_LO QUE SE PIDE_.
Imprima todos los registros siguientes sin alterar nada, línea por línea.

_FILAS_.
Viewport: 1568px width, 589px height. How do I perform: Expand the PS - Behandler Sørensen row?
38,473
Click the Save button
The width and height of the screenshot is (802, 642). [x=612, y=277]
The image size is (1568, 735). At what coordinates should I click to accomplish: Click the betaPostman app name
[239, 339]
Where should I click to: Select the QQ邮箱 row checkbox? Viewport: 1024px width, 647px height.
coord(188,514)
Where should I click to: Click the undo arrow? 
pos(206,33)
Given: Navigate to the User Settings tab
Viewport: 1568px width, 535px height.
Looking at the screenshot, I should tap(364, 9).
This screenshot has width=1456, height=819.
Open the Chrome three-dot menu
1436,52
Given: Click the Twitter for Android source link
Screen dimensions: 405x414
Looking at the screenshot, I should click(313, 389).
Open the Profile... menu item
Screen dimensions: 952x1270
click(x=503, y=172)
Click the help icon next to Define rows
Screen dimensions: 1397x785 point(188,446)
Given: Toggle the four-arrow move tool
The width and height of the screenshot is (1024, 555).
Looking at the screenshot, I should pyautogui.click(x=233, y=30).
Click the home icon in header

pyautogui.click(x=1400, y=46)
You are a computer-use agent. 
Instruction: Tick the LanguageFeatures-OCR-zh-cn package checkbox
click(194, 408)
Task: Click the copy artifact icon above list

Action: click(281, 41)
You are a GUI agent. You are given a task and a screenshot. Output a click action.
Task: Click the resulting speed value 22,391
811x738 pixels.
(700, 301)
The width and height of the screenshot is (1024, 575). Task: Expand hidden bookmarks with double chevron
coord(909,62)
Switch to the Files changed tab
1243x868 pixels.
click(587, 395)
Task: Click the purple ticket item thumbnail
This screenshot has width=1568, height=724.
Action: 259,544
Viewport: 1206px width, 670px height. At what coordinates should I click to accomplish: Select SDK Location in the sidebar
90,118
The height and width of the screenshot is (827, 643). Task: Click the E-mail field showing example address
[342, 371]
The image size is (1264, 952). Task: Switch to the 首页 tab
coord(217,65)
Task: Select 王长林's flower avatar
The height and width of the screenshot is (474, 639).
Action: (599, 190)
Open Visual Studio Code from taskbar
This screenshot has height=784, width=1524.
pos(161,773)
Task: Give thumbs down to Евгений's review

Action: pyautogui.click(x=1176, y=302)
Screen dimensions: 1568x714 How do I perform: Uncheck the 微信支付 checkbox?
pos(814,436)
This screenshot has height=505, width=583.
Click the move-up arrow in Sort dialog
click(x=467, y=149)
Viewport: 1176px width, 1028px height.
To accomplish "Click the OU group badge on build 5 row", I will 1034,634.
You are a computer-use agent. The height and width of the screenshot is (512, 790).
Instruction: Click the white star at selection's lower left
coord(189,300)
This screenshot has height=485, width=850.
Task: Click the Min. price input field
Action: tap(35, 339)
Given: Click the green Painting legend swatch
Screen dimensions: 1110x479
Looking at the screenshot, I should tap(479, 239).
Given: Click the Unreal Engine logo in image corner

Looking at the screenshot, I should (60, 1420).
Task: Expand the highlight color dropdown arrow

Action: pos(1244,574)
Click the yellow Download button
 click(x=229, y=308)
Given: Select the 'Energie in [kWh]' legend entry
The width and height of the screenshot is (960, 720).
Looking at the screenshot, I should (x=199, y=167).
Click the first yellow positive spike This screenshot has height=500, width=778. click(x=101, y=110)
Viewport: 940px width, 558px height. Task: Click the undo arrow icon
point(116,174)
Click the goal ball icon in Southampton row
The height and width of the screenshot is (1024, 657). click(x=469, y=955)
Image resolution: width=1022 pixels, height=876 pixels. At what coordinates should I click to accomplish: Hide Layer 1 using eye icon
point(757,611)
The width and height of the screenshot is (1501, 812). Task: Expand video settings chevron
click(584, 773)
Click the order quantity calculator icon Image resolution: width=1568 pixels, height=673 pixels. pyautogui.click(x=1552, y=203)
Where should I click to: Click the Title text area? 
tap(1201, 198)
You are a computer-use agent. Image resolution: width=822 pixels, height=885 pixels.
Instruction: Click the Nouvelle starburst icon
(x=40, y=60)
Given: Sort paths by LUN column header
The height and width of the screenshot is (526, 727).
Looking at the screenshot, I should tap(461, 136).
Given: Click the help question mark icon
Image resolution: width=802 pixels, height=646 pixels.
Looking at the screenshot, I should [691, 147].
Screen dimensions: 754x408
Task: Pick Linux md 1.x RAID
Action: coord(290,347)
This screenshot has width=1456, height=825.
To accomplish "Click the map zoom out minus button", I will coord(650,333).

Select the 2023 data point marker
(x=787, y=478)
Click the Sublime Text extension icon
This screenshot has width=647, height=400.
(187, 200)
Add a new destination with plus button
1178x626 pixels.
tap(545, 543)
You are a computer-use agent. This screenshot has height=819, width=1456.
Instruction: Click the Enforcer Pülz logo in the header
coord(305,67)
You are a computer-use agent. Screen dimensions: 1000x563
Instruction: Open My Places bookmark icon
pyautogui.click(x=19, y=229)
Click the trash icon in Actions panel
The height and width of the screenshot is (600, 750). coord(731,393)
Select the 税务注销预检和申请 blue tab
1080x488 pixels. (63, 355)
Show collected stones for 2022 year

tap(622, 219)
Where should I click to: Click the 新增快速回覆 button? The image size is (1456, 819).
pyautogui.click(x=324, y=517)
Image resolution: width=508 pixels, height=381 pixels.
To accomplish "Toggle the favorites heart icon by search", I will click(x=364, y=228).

_SOLUCIÓN PROPUESTA_.
Viewport: 1568px width, 589px height. How do I perform: Expand the PS - Behandler Sørensen row?
38,473
Click the Save button
The width and height of the screenshot is (802, 642). [x=612, y=277]
The image size is (1568, 735). At what coordinates should I click to accomplish: Click the betaPostman app name
[239, 339]
Where should I click to: Select the QQ邮箱 row checkbox? Viewport: 1024px width, 647px height.
coord(188,514)
Where should I click to: Click the undo arrow? 
pos(206,33)
Given: Navigate to the User Settings tab
Viewport: 1568px width, 535px height.
Looking at the screenshot, I should tap(364, 9).
This screenshot has width=1456, height=819.
Open the Chrome three-dot menu
1436,52
Given: Click the Twitter for Android source link
Screen dimensions: 405x414
Looking at the screenshot, I should click(313, 389).
Open the Profile... menu item
Screen dimensions: 952x1270
click(x=503, y=172)
Click the help icon next to Define rows
Screen dimensions: 1397x785 point(188,446)
Given: Toggle the four-arrow move tool
The width and height of the screenshot is (1024, 555).
Looking at the screenshot, I should pyautogui.click(x=233, y=30).
Click the home icon in header

pyautogui.click(x=1400, y=46)
You are a computer-use agent. 
Instruction: Tick the LanguageFeatures-OCR-zh-cn package checkbox
click(194, 408)
Task: Click the copy artifact icon above list

Action: click(281, 41)
You are a GUI agent. You are given a task and a screenshot. Output a click action.
Task: Click the resulting speed value 22,391
811x738 pixels.
(700, 301)
The width and height of the screenshot is (1024, 575). Task: Expand hidden bookmarks with double chevron
coord(909,62)
Switch to the Files changed tab
1243x868 pixels.
click(587, 395)
Task: Click the purple ticket item thumbnail
This screenshot has width=1568, height=724.
Action: 259,544
Viewport: 1206px width, 670px height. At what coordinates should I click to accomplish: Select SDK Location in the sidebar
90,118
The height and width of the screenshot is (827, 643). Task: Click the E-mail field showing example address
[342, 371]
The image size is (1264, 952). Task: Switch to the 首页 tab
coord(217,65)
Task: Select 王长林's flower avatar
The height and width of the screenshot is (474, 639).
Action: (599, 190)
Open Visual Studio Code from taskbar
This screenshot has height=784, width=1524.
pos(161,773)
Task: Give thumbs down to Евгений's review

Action: pyautogui.click(x=1176, y=302)
Screen dimensions: 1568x714 How do I perform: Uncheck the 微信支付 checkbox?
pos(814,436)
This screenshot has height=505, width=583.
Click the move-up arrow in Sort dialog
click(x=467, y=149)
Viewport: 1176px width, 1028px height.
To accomplish "Click the OU group badge on build 5 row", I will 1034,634.
You are a computer-use agent. The height and width of the screenshot is (512, 790).
Instruction: Click the white star at selection's lower left
coord(189,300)
This screenshot has height=485, width=850.
Task: Click the Min. price input field
Action: tap(35, 339)
Given: Click the green Painting legend swatch
Screen dimensions: 1110x479
Looking at the screenshot, I should tap(479, 239).
Given: Click the Unreal Engine logo in image corner

Looking at the screenshot, I should (60, 1420).
Task: Expand the highlight color dropdown arrow

Action: pos(1244,574)
Click the yellow Download button
 click(x=229, y=308)
Given: Select the 'Energie in [kWh]' legend entry
The width and height of the screenshot is (960, 720).
Looking at the screenshot, I should (x=199, y=167).
Click the first yellow positive spike This screenshot has height=500, width=778. click(x=101, y=110)
Viewport: 940px width, 558px height. Task: Click the undo arrow icon
point(116,174)
Click the goal ball icon in Southampton row
The height and width of the screenshot is (1024, 657). click(x=469, y=955)
Image resolution: width=1022 pixels, height=876 pixels. At what coordinates should I click to accomplish: Hide Layer 1 using eye icon
point(757,611)
The width and height of the screenshot is (1501, 812). Task: Expand video settings chevron
click(584, 773)
Click the order quantity calculator icon Image resolution: width=1568 pixels, height=673 pixels. pyautogui.click(x=1552, y=203)
Where should I click to: Click the Title text area? 
tap(1201, 198)
You are a computer-use agent. Image resolution: width=822 pixels, height=885 pixels.
Instruction: Click the Nouvelle starburst icon
(x=40, y=60)
Given: Sort paths by LUN column header
The height and width of the screenshot is (526, 727).
Looking at the screenshot, I should tap(461, 136).
Given: Click the help question mark icon
Image resolution: width=802 pixels, height=646 pixels.
Looking at the screenshot, I should [691, 147].
Screen dimensions: 754x408
Task: Pick Linux md 1.x RAID
Action: coord(290,347)
This screenshot has width=1456, height=825.
To accomplish "Click the map zoom out minus button", I will coord(650,333).

Select the 2023 data point marker
(x=787, y=478)
Click the Sublime Text extension icon
This screenshot has width=647, height=400.
(187, 200)
Add a new destination with plus button
1178x626 pixels.
tap(545, 543)
You are a computer-use agent. This screenshot has height=819, width=1456.
Instruction: Click the Enforcer Pülz logo in the header
coord(305,67)
You are a computer-use agent. Screen dimensions: 1000x563
Instruction: Open My Places bookmark icon
pyautogui.click(x=19, y=229)
Click the trash icon in Actions panel
The height and width of the screenshot is (600, 750). coord(731,393)
Select the 税务注销预检和申请 blue tab
1080x488 pixels. (63, 355)
Show collected stones for 2022 year

tap(622, 219)
Where should I click to: Click the 新增快速回覆 button? The image size is (1456, 819).
pyautogui.click(x=324, y=517)
Image resolution: width=508 pixels, height=381 pixels.
To accomplish "Toggle the favorites heart icon by search", I will click(x=364, y=228).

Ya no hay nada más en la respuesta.